Bien qu'il n'y ait eu que peu de réactions venant de l'étranger, peut-être dans l'espoir que les législateur.es roumain.es reprennent la voie de la raison, la situation n'a pour autant pas échappé à certains acteurs politiques de Bruxelles. En avril dernier, les député.es du groupe des Verts/EFA du Parlement européen (PE) ont émis une déclaration prévenant de la tentative du gouvernement roumain de "réduire les libertés et droits dont jouissent actuellement les citoyen.nes et la société". Si le gouvernement décide de rouvrir la discussion sur les projets de loi susmentionnés, des réponses plus fortes et plus largement soutenues seront à attendre de la part des eurodéputé.es.
Conter les campagnes de diffamation et les mesures visant les ONG, il est essentiel que ces dernières aient un fort soutien de la part du grand public, notamment en raison du danger que représentent ces mesures (qui vont au-delà des restrictions apparentes de nos droits). Les discours des responsables politiques attaquant le travail des ONG et même les menaces proférées contre leurs partisan.es peuvent facilement être vus comme un moyen de cautionner la violence. Nous avons déjà observé de telles attitudes dans d'autres pays de l'UE où le gouvernement a manifesté du mépris pour les libertés civiles. Le passage à tabac (motivé par des raisons politiques) d'une membre d'une ONG slovaque en septembre 2016 ainsi que le saccage des bureaux d'une ONG de défense des droits LGBT en Pologne en juin de cette année, ne sont que deux exemples d'une longue liste.
En réalité, nous assistons déjà à l'émergence de ce type de violences en Roumanie : en juin, un homme a été tabassé alors qu'il se rendait à la Marche des fiertés de Bucarest, pour simplement avoir porté des vêtements aux couleurs de l'arc-en-ciel (les couleurs du drapeau LGBT). Quand les responsables politiques menacent publiquement de faire usage de la violence, comme Monsieur Arges Catalin Radulescu, cela constitue pour d'autres une approbation tacite de tels actes.
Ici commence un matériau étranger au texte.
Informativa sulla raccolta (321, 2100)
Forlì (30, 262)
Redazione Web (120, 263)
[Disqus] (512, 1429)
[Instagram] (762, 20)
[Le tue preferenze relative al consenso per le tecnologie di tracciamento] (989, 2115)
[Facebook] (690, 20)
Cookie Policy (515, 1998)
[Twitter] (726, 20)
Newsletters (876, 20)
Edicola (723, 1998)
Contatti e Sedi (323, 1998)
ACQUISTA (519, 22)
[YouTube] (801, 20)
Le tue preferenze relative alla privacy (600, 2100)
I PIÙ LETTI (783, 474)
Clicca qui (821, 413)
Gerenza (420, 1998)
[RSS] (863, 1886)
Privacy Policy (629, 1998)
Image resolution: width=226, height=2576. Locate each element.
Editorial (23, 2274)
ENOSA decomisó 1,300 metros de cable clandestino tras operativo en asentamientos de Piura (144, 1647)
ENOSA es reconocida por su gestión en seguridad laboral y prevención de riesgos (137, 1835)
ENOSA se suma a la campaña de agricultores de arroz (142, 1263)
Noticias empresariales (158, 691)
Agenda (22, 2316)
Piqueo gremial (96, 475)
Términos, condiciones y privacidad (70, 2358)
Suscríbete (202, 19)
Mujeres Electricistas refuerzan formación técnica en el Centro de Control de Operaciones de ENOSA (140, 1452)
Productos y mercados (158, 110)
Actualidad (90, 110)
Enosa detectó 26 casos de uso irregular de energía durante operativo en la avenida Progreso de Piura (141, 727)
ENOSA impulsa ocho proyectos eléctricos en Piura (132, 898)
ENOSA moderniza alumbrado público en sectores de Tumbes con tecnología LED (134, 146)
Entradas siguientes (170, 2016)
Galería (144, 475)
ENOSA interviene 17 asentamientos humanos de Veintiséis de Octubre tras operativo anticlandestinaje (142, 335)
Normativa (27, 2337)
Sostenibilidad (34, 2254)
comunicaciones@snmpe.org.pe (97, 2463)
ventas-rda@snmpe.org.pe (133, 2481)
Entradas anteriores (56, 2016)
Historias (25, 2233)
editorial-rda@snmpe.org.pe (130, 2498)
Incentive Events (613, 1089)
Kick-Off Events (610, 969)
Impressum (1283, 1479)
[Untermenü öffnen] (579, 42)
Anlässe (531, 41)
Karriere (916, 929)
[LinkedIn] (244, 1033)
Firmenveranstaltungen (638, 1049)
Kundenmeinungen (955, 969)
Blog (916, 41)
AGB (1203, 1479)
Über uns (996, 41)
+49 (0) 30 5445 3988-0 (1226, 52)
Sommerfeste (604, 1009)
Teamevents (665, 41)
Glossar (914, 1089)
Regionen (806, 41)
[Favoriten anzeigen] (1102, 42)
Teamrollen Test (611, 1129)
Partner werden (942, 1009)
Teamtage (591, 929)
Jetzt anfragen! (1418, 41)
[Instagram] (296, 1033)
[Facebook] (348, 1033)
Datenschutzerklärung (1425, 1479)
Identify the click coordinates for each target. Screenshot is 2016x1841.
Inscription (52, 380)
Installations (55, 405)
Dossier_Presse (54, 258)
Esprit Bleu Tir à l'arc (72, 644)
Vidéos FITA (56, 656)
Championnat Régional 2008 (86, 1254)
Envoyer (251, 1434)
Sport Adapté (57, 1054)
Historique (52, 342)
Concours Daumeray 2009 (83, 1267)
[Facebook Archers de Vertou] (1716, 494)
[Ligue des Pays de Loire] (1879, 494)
Alors que les député.es du pays font leur rentrée, les mesures décrites plus haut pourraient revenir à l'ordre du jour. Cette année a bien commencé par une note très positive pour les organisations de défense des libertés, mais elles sont devenues la cible des responsables politiques qui ne veulent pas avoir à rendre de comptes à leurs concitoyen.nes. En Roumanie, ainsi que dans d'autres pays de l'UE, les ONG entrent à présent dans les premières étapes d'une nouvelle lutte. Une lutte pour leur survie et pour la survie de la démocratie et de l'état de droit.